My name is Marc Mulholland. I am a Fellow (lecturer and tutor) in the History Faculty of Oxford University. My College is St Catherine's. I come from Ireland.

This is a blog relating to my book published in 2012 by Oxford University Press, Bourgeois Liberty and the Politics of Fear: From Absolutism to Neo-Conservativism.
Now on sale here and here. If you want 20 per cent off the price, I can arrange that! Send me a message or leave a comment, and I'll tell you how.

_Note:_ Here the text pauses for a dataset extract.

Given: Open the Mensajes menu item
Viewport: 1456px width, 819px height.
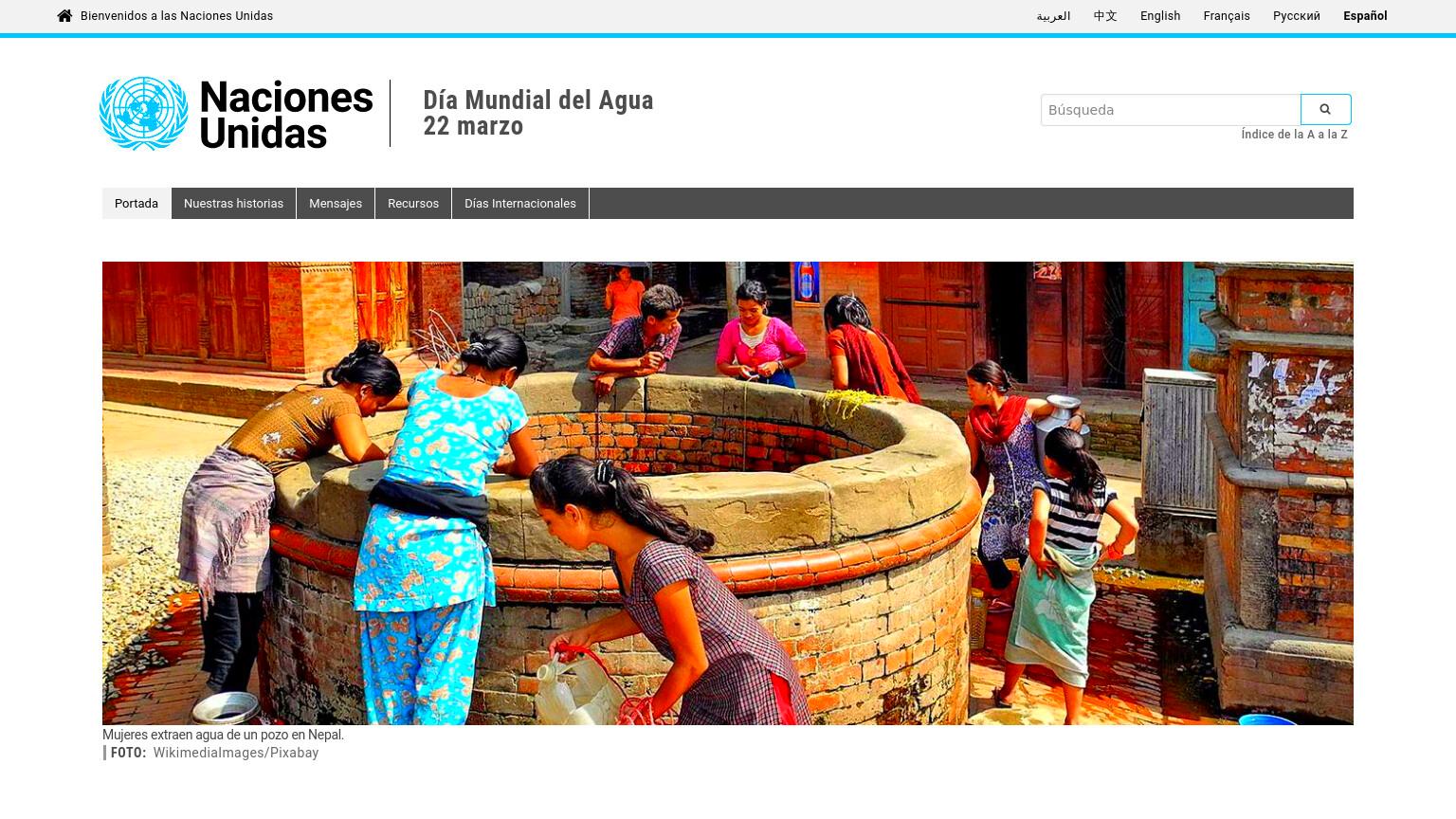Looking at the screenshot, I should pos(336,204).
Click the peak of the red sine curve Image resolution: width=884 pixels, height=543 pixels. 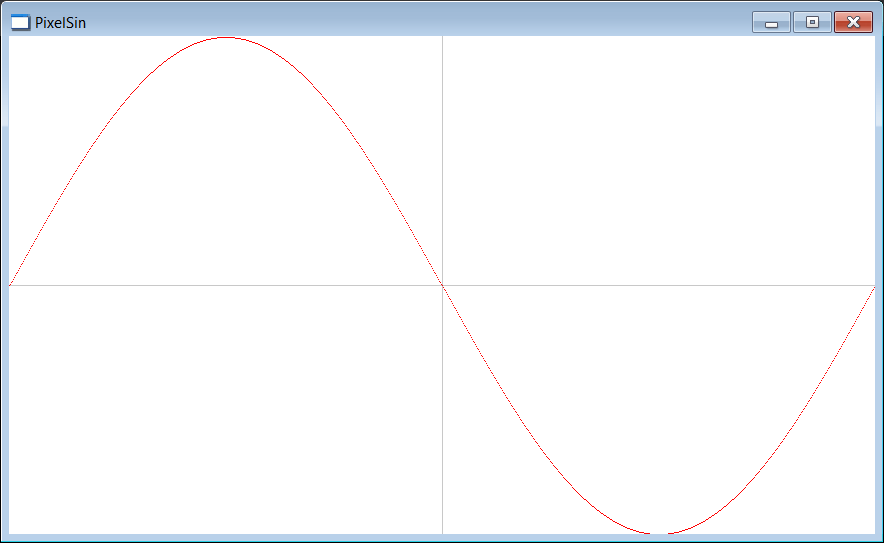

The thesis my book is examining was rather pithily summarised by Leon Trotsky in 1939: "Wherever the proletariat appeared as an independent force, the bourgeoisie shifted to the camp of the counter-revolution. The bolder the struggle of the masses, the quicker the reactionary transformation of liberalism." [Context is here]

However, my book isn't a defence of Trotskyism, or indeed any particular ideology. It's a study of an idea that took shape in Left, Right, and Centre variations.

This blog has tid-bits not included in the book, and other thoughts that occur.

You can see book details at the
OUP website.

Sunday, 19 August 2012

Hang Him Again!

Further on my last post, a letter to the same edition of the Literary Review:
Dear Sir,

Having just read your review of The Dream of the Celt by Mario Vargas Llosa (LR, June – I’m rather behind in my reading!), you may be interested in an incident that, I gather, is not included in the book.

My father was interned as a civilian British prisoner in Ruhleben camp, situated outside Berlin, for the duration of the First World War. The other inmates were mostly civilians, but there were a few British soldiers as well. During either 1914 or 1915 – I regret I cannot remember which year – Roger Casement visited the camp and tried to persuade the prisoners to fight for the Germans.

The majority of men treated this request with contempt, especially the soldiers, but a very few civilians did agree and departed with Casement. My father never discovered what happened to them, but was able to establish that they never featured on any list of prisoners who returned to Britain.

I have no idea whether this particular act was used as evidence against Casement at his trial, but it would be interesting to find out.

Yours faithfully, L P Birley London SW3

All this refers, no doubt, to Casement's attempt to raise an Irish Brigade.